The FDA responded to Just the News queries Thursday, with press officer Abigail Capobianco pointing to a tweet thread hours earlier by Commissioner Robert Califf.
He said the agency will "rely on the totality of the available evidence" in reviewing Pfizer and Moderna EUA applications, including clinical trial data and non-clinical data as well as real-world evidence from current COVID vaccines.
But it will not convene its Vaccines and Related Biological Products Advisory Committee because it had an "extensive discussion" on Omicron-inclusive vaccines in June and "voted overwhelmingly" for the addition. "FDA has no new questions that warrant committee input."
University of California San Francisco epidemiologist Vinay Prasad faulted the CDC's official COVID dashboard Sunday for an apples-to-oranges comparison of COVID-related deaths by booster status.
The agency reviewed COVID-related deaths in people ages 50 and up, reported from 25 jurisdictions. The unvaccinated had a 14 times greater risk of dying from COVID, and the single-boosted a 3 times greater risk, than the double-boosted in June.
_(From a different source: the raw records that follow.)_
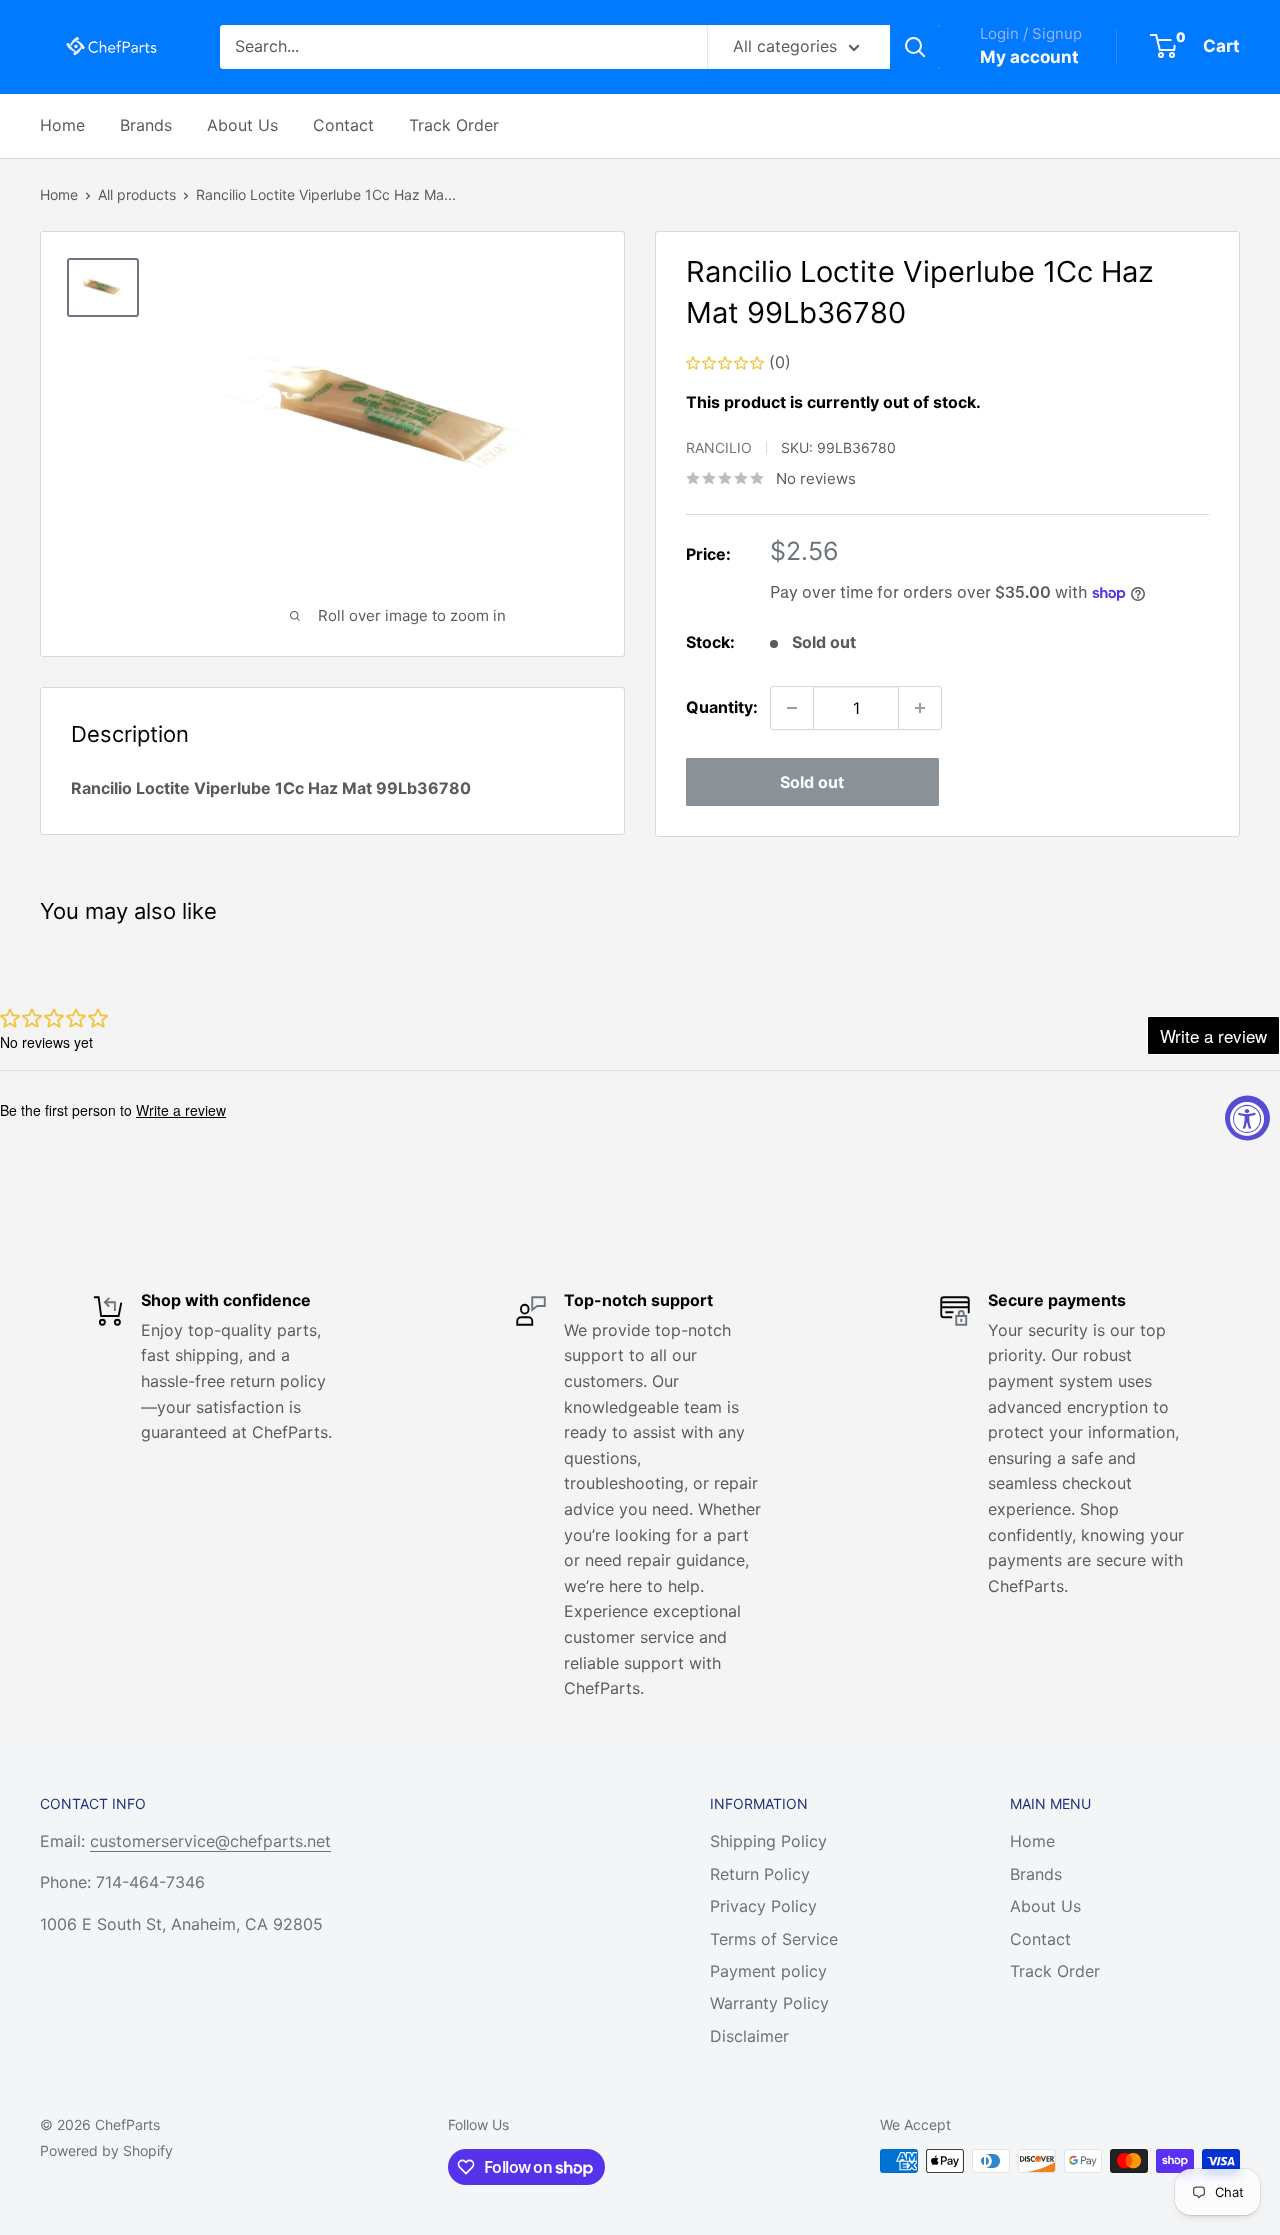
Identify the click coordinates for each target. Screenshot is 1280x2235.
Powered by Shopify (106, 2150)
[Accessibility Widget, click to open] (1247, 1117)
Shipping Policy (768, 1841)
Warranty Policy (769, 2003)
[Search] (915, 47)
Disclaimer (749, 2036)
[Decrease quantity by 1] (792, 708)
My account (1029, 57)
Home (62, 125)
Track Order (454, 125)
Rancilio (719, 447)
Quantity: (722, 707)
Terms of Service (774, 1939)
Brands (146, 125)
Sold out (812, 782)
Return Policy (760, 1874)
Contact (343, 125)
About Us (242, 125)
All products (137, 194)
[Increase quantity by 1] (920, 708)
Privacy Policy (763, 1906)
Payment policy (768, 1971)
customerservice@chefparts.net (210, 1841)
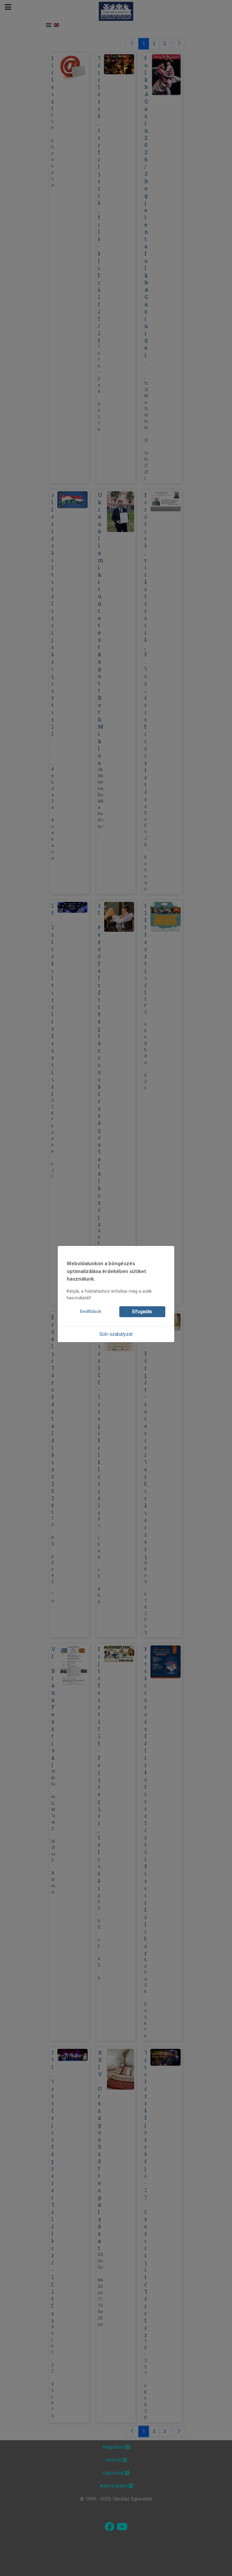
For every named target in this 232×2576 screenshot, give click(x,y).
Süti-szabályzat (116, 1334)
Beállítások (90, 1311)
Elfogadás (142, 1311)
"Death rates by booster status does not allow for causal inference about the value of boosting because people who rush to be boosted are different from those who don't in ways besides boosting," Prasad wrote, echoing his longstanding criticism that direct comparisons ignore socioeconomic differences in vaccination and boosting.
"This is Epi101, but some still don't understand it," he said.
The CDC didn't respond to an offer to respond to Prasad's criticism.